Source passage:
* begin *

Students may want to make sure they buckle up during the month of April, as the University
Police Department participates in the national campaign, "Click It, or Ticket."
 
University Police officers will be surveying students driving around campus, checking to
see if they, or any passengers, are wearing seat belts. After the surveys are completed, an
enforcement phase will follow April 15-25.
 
"We'll do 50 to 100 cars, and we'll count how many of the people are wearing seatbelts," Chief
of University Police Peter Carey said. "We'll look at the drivers and front-seat passengers and
we'll come up with a compliance percentage for seat belt usage before we do the enforcement.
 
Then we do another survey after we do the enforcement to see if there's any change, and it's
also used to compare our seat belt compliance across the state."
 
Carey said that Buffalo State's seat belt compliance is usually around the national average,
between 70 and 80 percent.
 
Although the national campaign is not scheduled to take place until May, Carey said UPD is
allowed to move up the dates for so that school will still be in session when the surveys and
enforcement are conducted.
 
Carey said that the goal of the campaign is to spread awareness and prevent death and injury
caused by the lack of seat belt usage.

* end *

Problem 1:
In the seat belt article, what range does Carey give for Buffalo State's usual seat belt compliance?
Problem 2:
Can you reproduce the seat belt article word for word, beginning at "Carey said that Buffalo" and stopping after "enforcement are conducted."?

Material provided:

* begin *

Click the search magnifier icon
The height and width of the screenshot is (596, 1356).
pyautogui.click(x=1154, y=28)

* end *
* begin *

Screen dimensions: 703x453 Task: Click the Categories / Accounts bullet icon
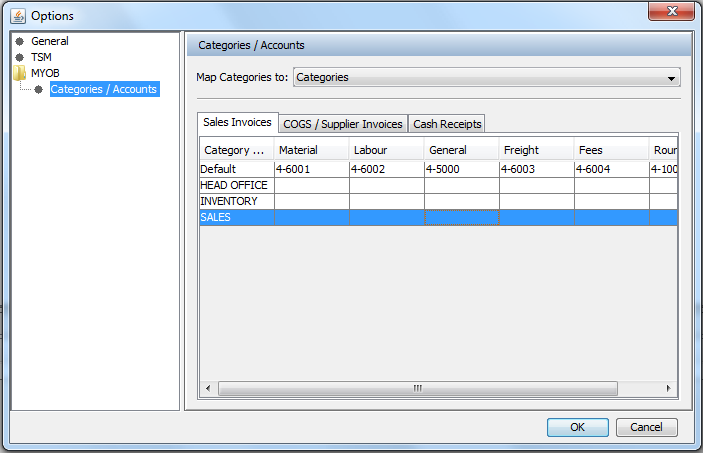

* end *

Expected answer 1:
Between 70 and 80 percent.

Expected answer 2:
Carey said that Buffalo State's seat belt compliance is usually around the national average,
between 70 and 80 percent.
 
Although the national campaign is not scheduled to take place until May, Carey said UPD is
allowed to move up the dates for so that school will still be in session when the surveys and
enforcement are conducted.